The Politico has issued a sort-of apology for a piss-poor story on climate change that got many people overheated (see this post for my commentary).
From the Politico's Jeanne Cummings (published Nov. 26):
The article in question was never intended to offer a sweeping examination of the scientific support for or against climate change.
It set out only to provide an update on the last hold-outs against global warming given the dramatic shifts — both electorally and in public opinion — against their position.
Politico found them still feisty and readying for a fight despite their diminishing odds.
That’s the part we got right.
Here’s where we slipped: The headline overstated what was in the story. That’s a chronic problem in the industry that might have been mitigated if the article had plainly stated its narrow intent, which it didn’t. It also should have included the challenges to the cited scientific data.
Politico could have moved up the quotes from global warming advocates to provide a more balanced tone to the piece — although it’s not like a reader had to plow through dozens of inches to get to them.
Here's part of a letter in response to the orginal article from Russ Walker and David Roberts, executive editor and staff writer with Grist magazine:
While reasonable people may debate the value of cap-and-trade legislation, and it is certainly worth reporting on how its congressional opponents are strategizing to block it, it is simply false to point to a "growing accumulation" of evidence rendering basic climate science "shaky." There is no such accumulation; there is no such science. If there were, perhaps the author would have cited some of it — it is telling that she did not.
Instead, she relies on the work of Joseph D'Aleo, a meteorologist (meteorology is the study of weather, not climate). D'Aleo's lack of qualifications in climate science would be less relevant if he had published his work on "global cooling" in peer-reviewed scientific journals. Instead, it appears in the Farmers Almanac.
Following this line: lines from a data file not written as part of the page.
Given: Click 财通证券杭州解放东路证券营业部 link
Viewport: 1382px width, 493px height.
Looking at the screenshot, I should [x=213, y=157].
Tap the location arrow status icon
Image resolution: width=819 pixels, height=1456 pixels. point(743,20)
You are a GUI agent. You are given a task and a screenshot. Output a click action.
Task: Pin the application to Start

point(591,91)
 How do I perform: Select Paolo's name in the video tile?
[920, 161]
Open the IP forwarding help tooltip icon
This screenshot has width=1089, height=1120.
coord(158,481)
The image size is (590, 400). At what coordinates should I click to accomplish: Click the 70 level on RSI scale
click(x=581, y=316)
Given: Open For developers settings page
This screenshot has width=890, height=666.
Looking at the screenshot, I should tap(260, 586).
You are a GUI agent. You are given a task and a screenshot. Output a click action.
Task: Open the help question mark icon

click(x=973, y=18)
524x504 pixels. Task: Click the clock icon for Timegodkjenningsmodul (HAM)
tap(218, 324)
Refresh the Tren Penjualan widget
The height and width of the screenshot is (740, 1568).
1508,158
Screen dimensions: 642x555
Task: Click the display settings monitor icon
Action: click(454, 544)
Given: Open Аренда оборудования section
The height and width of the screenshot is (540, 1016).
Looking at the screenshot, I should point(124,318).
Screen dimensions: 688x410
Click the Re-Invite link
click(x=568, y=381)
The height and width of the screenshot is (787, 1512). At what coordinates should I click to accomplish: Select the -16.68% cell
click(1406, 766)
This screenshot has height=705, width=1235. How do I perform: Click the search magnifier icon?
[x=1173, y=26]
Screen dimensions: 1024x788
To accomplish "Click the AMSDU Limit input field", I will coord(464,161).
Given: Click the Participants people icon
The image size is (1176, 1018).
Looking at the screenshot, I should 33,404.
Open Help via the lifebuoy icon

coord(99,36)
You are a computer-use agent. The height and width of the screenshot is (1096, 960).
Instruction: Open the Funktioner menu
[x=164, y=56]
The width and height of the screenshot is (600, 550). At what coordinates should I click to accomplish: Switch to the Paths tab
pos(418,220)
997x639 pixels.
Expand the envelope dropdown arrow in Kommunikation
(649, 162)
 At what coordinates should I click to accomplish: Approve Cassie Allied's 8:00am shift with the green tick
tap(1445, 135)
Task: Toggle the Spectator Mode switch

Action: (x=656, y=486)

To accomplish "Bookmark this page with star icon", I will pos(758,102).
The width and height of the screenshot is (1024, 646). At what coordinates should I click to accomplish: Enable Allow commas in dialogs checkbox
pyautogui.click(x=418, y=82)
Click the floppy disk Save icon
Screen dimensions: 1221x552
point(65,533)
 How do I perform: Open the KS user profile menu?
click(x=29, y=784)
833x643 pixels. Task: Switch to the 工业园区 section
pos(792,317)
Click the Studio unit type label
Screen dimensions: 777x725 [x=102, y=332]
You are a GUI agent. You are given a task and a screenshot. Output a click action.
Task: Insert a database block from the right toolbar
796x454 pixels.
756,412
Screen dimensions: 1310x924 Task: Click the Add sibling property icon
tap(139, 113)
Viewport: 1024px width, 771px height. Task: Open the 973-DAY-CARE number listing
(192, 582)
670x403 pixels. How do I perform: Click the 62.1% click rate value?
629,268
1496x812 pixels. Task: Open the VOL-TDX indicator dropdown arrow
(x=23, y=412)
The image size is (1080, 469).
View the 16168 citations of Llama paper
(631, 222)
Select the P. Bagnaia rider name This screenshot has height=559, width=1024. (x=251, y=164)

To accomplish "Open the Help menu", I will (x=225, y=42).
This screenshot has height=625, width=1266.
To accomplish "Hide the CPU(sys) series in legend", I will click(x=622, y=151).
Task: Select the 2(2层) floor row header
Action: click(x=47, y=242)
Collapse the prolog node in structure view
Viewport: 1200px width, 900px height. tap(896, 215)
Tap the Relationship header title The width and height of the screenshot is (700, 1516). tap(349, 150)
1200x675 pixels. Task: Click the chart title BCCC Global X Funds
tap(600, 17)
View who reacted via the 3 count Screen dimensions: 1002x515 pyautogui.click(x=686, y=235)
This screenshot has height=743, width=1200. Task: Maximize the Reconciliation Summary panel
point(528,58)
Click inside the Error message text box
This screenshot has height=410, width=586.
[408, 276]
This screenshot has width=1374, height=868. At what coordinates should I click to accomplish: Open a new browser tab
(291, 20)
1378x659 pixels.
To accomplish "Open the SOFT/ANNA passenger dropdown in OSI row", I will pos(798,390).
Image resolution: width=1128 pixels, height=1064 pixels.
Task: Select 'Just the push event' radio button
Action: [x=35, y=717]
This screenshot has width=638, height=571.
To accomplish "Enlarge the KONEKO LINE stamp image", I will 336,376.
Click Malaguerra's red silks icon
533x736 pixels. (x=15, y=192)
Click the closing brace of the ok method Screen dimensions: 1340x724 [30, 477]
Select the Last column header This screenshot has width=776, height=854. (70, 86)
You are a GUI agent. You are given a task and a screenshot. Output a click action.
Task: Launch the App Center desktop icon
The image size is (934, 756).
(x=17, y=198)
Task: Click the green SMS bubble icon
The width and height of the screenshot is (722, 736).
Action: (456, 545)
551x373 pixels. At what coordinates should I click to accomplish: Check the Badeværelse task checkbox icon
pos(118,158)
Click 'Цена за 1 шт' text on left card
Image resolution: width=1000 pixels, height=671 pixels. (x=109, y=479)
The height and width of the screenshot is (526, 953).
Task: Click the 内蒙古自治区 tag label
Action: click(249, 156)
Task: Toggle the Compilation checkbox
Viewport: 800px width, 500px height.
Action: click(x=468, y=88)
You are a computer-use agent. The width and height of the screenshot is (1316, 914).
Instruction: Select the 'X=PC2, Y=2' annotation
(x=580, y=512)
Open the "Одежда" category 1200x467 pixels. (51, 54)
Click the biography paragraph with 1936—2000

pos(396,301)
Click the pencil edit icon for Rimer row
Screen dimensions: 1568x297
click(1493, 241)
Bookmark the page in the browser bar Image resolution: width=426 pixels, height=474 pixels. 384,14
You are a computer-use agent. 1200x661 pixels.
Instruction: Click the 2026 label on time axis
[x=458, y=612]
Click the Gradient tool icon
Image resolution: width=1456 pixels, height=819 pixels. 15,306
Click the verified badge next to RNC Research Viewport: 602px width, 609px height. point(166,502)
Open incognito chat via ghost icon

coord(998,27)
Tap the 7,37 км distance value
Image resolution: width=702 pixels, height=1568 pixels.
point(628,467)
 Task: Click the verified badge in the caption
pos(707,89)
Incidentally, D'Aleo's professional association, the American Meteorological Association, is one of dozens of leading national and international scientific groups to endorse the broad consensus on anthropogenic climate change. For some reason, the author did not reference or quote a single one of the hundreds if not thousands of scientists who might have vouchsafed that consensus (inexplicably, the one countervailing quote is given to Al Gore's spokeswoman). If she had spoken with mainstream climate scientists, she would have discovered that they are not "urging caution" on global warming — they are running around, to paraphrase ex-CIA chief George Tenet, with their hair on fire, increasingly radicalized by the ignorance and delay of the world's governments in the face of the crisis.
Also glossed over is the fact that the organizations backing D'Aleo's work — National Consumer Coalition, Americans for Tax Reform, the National Center for Policy Analysis and Citizens for a Sound Economy — are (for better or worse) conservative interest groups, not science organizations. Similarly, the "Global Warming Petition Project" the author cites is one of the oldest, most discredited hoaxes in the "skeptic" handbook. It first emerged in 1998, when it was promptly disavowed and disowned by the Academy of Sciences. The petition is deceptive: Only a handful of signatories come from relevant scientific disciplines, it is open to signature by anyone willing to fill out an online form and there is no clear way to document the scientific credentials of those who have signed. (One clever blogger signed up his dog.) The petition is rereleased every few years and debunked all over again, inevitably after snookering a few journalists.